Fayetteville Segment
Operating revenues in the Fayetteville segment, net of product purchases, totaled $7 million in the fourth quarter 2012, which was consistent with third quarter 2012 revenues and 10% higher than fourth quarter 2011. Operating revenues, net of product purchases, for the full year of 2012 totaled $27 million, 38% higher than the year ended December 31, 2011, reflecting the full year of ownership of the Fayetteville system acquired in April 2011, as well as volume growth in the second half of 2012. Gathering volumes totaled 93 MMcf/d during fourth quarter 2012, compared to 91 MMcf/d in the third quarter of 2012, and 90 MMcf/d in fourth quarter 2011. Operating and maintenance expenses totaled $2 million for the fourth quarter 2012, a decrease of $1 million from the fourth quarter 2011, due primarily to lower expenses for leased compression.
Granite Wash
Operating revenues in the Granite Wash segment, net of product purchases, totaled $1.4 million in the fourth quarter 2012, an increase of 11% over the third quarter of 2012, but 10% below fourth quarter 2011 due to lower NGL and natural gas prices. For the year ended December 31, 2012, operating revenues, net of product purchases, totaled $4.9 million, which was consistent with the year ended 2011. Operating and maintenance expenses totaled $0.6 million during the fourth quarter 2012, which was consistent with the fourth quarter 2011.
Other Operations
Operating revenues, net of product purchases, on our other systems (which include the Sabine gathering system in the Haynesville/Bossier Shale and the Las Animas system in the Avalon Shale) totaled $2.3 million for the fourth quarter 2012, compared with $2.0 million in the fourth quarter 2011. For the year ended December 31, 2012, operating revenues, net of product purchases, totaled $10.2 million, compared to $2.5 million for the year ended 2011, reflecting the full year of ownership of the Sabine gathering system acquired in November 2011. Gathering volumes on the Sabine and Las Animas systems totaled 50 MMcf/d during the fourth quarter 2012, compared to 55 MMcf/d during the third quarter of 2012. Operating and maintenance expenses related to these assets totaled $0.7 million during the fourth quarter 2012, which was consistent with third quarter 2012.

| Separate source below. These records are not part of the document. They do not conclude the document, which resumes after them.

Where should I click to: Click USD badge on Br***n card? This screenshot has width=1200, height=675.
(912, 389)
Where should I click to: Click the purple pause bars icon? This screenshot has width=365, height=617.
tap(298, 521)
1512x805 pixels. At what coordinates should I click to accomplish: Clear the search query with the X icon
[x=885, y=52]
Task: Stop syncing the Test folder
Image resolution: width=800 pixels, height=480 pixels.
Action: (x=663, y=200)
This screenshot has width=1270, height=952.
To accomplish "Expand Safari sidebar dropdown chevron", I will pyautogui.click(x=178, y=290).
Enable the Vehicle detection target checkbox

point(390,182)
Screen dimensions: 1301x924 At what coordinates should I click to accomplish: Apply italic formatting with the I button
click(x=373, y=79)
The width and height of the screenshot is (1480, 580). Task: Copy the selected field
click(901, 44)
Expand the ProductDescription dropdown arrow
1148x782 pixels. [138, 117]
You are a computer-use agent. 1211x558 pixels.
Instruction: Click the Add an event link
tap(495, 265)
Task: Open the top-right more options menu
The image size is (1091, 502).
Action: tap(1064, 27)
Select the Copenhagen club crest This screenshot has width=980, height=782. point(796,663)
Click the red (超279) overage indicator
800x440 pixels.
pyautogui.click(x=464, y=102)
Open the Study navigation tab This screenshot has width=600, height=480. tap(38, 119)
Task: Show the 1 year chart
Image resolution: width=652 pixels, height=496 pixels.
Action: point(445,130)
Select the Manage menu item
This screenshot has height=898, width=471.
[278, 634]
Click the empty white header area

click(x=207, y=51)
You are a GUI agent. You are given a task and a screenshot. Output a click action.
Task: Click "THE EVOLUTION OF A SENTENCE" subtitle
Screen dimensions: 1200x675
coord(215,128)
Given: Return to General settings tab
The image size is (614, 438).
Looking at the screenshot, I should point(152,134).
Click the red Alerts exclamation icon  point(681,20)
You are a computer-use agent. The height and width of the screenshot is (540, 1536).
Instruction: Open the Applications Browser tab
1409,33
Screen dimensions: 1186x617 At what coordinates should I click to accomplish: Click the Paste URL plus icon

General and Administrative Expenses
General and administrative expenses totaled $6.4 million in the fourth quarter 2012, including $1.1 million of transaction and due diligence related expenses compared to $6.2 million in the fourth quarter 2011, including $0.2 million of acquisition related expenses. General and administrative expenses incurred by CMM totaled $1.2 million during the fourth quarter 2012.
Capital Investment and Resources
At December 31, 2012, Crestwood had approximately $557 million of debt outstanding, comprised of $350 million of 7.75% fixed-rate senior notes due 2019, and approximately $207 million of borrowings under its $550 million revolving credit facility. During the fourth quarter 2012, Crestwood issued an additional $150 million of its 7.75% senior notes, increased the maximum borrowing capacity of its revolving credit facility from $500 million to $550 million, and extended the maturity date of the revolver to November 2017. At December 31, 2012, CMM had approximately $127 million of debt outstanding under its $200 million revolving credit facility due March 2017, including approximately $95 million borrowed by CMM to fund the acquisition of the Enerven compression assets on December 28, 2012.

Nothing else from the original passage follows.